- Written request 1 -
In the vector search plug-in guide, what single-node writing traffic limit is recommended for a computation 2 type node with 16 cores and 64G?
- Written request 2 -
Extend the vector search plug-in guide from the point where it stops.

Vector Search Plug-in User Guide

Last Updated：2020-09-21

The Elasticsearch vector retrieval plug-in is developed by Baidu Elasticsearch team, and can quickly realize vector retrieval, vector computation and other requirements.

Background

In recent years, the vector retrievals based on Text (Document) Embedding, eigenvector, etc. are widely applied in the similarity retrieval of recommended systems and pictures. The user can use Word2vec and other tools to map the image, audio, natural language and other complex data information to eigenvectors, then retrieve the eigenvectors by the vector retrieval algorithm to realize the handling of complex data information. To process the vector data, Baidu Elasticsearch vector retrieval plug-in provides two vector retrieval algorithms: Linear algorithm and hnsw algorithm.

Algorithm	Meaning	Applicable Scenario	Disadvantages	Support distance algorithm
linear	Linear computation of all vector data	The recall rate is 100%. The query time is proportional to the data volume. It is usually used for effect contrast.	The efficiency is lower under the large data volume. Consume cpu All-In-Memory	Cosine distance (cosine) Euclidean distance （l2） Dot product （dot_prod）
hnsw	Conduct approximate calculation of data based on the hnsw algorithm	The single machine data volume is small. High requirements on the recall rate High requirements on the query speed.	The data expansion ratio is higher. An index should be built after the data are written. All-In-Memory	Cosine distance （cosine） Euclidean distance （l2）

Cluster Preparation

	Recommendation	Description
Cluster selection	At least memory of 16G above	The vector retrieval has a higher requirement on the cluster memory. If the data volume exceeds 10G, it is recommended to select the 16-core package of 64G above, such as computation 2 type, computation 3 type and storage 3 type.
Single machine data volume	It is recommended not to exceed one third of the total node memory.	The vector retrieval has a higher requirement on the cluster memory.
Writing traffic limit	Take the computation 2 type (16-core and 64G) node for example. It is recommended that the single node writing traffic limit is controlled within 4000tps.	The building of vector index is a CPU intensity task. It is recommended not to write data with large traffic. Because all the data are loaded into the system memory in the query process, do not write data with large traffic at the same time during the query process.

- Available data -

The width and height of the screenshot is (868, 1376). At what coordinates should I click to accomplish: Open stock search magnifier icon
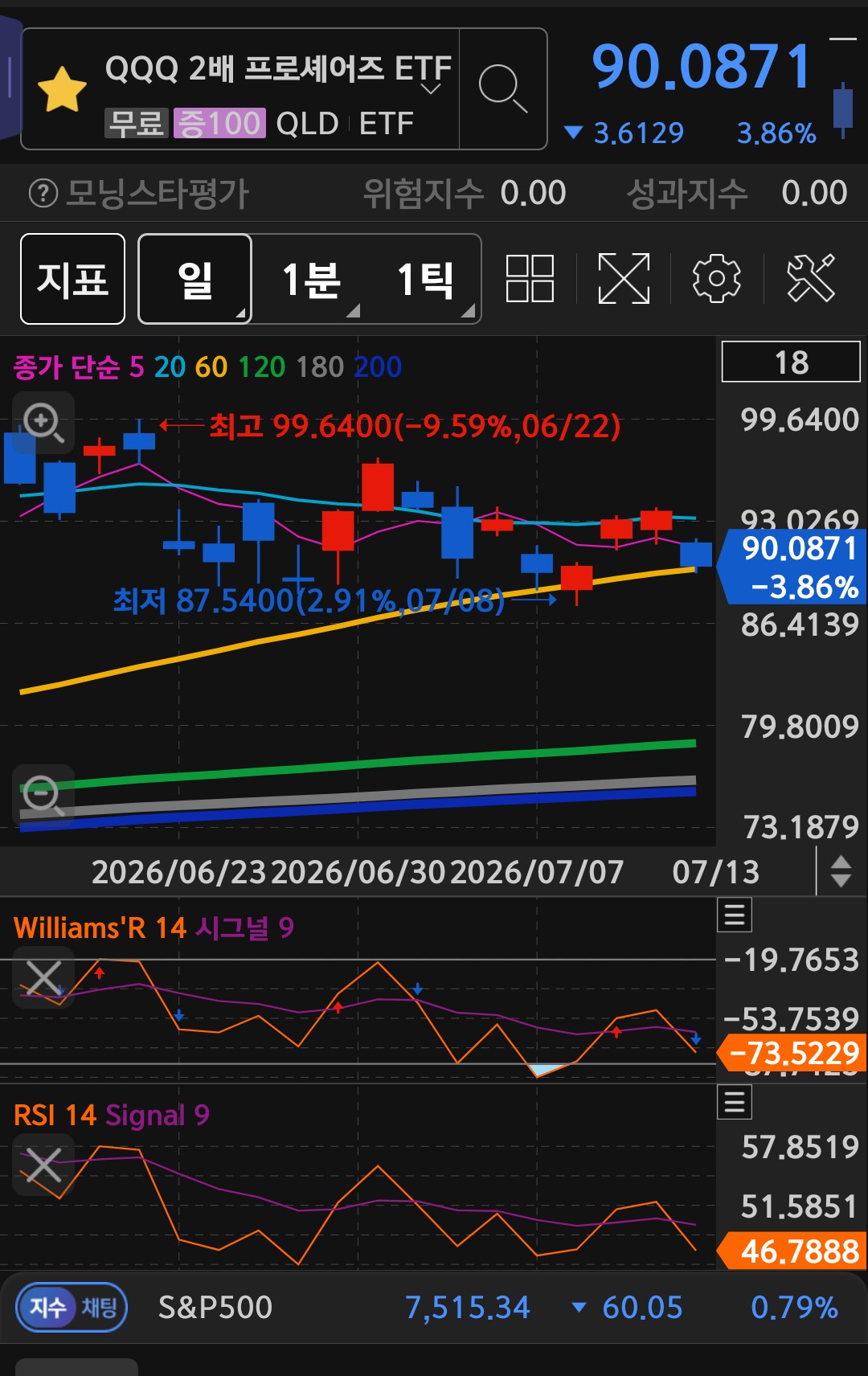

- Final result 1 -
It should be kept within 4000 tps.

- Final result 2 -
Method of Application

Before writing data, the user should configure the knn parameters according to the vector dimension information and performance requirements of business, select the distance computation algorithm, and create the required knn index. You can write data after building the index. After building the index, you can conduct the vector retrieval query by the query mode provided below.

Create the knn index

We should create the knn index in advance by the following method:

As shown in the following example below, we create an index with the name of test-index, including field1 and field2. You can also customize the index name and field name according to your own requirements.

PUT /test-index 
{ 
    "settings": { 
      "index": { 
         "codec": "bpack_knn_hnsw", 
         "bpack.knn.hnsw.space": "cosine", 
         "bpack.knn.hnsw.m": 16,
         "bpack.knn.hnsw.ef_construction": 512 
      } 
   }, 
   "mappings": { 
      "properties": { 
         "field1": { 
            "type": "bpack_vector", 
            "dims": 2 
         }, 
         "field2": { 
            "type": "bpack_knn_vector", 
            "dims": 2 
         } 
      } 
   } 
}

Parameter	Description
index.codec	The `bpack_knn_hnsw` supports hnsw algorithm and linear algorithm. Or it only supports linear algorithm.
type	The vector retrieval plug-in provides two new vector field types, `bpack_vector` and `bpack_knn_vector`. `bpack_vector` represents a common vector field and supports linear algorithm.； `bpack_knn_vector` represents a vector search field and supports linear algorithm and hnsw algorithm.
dims	Vector dimension, supporting 2~2048 dimensions.

The bpack.knn.hnsw parameter meaning in settings is as shown in the index level parameter optimization below.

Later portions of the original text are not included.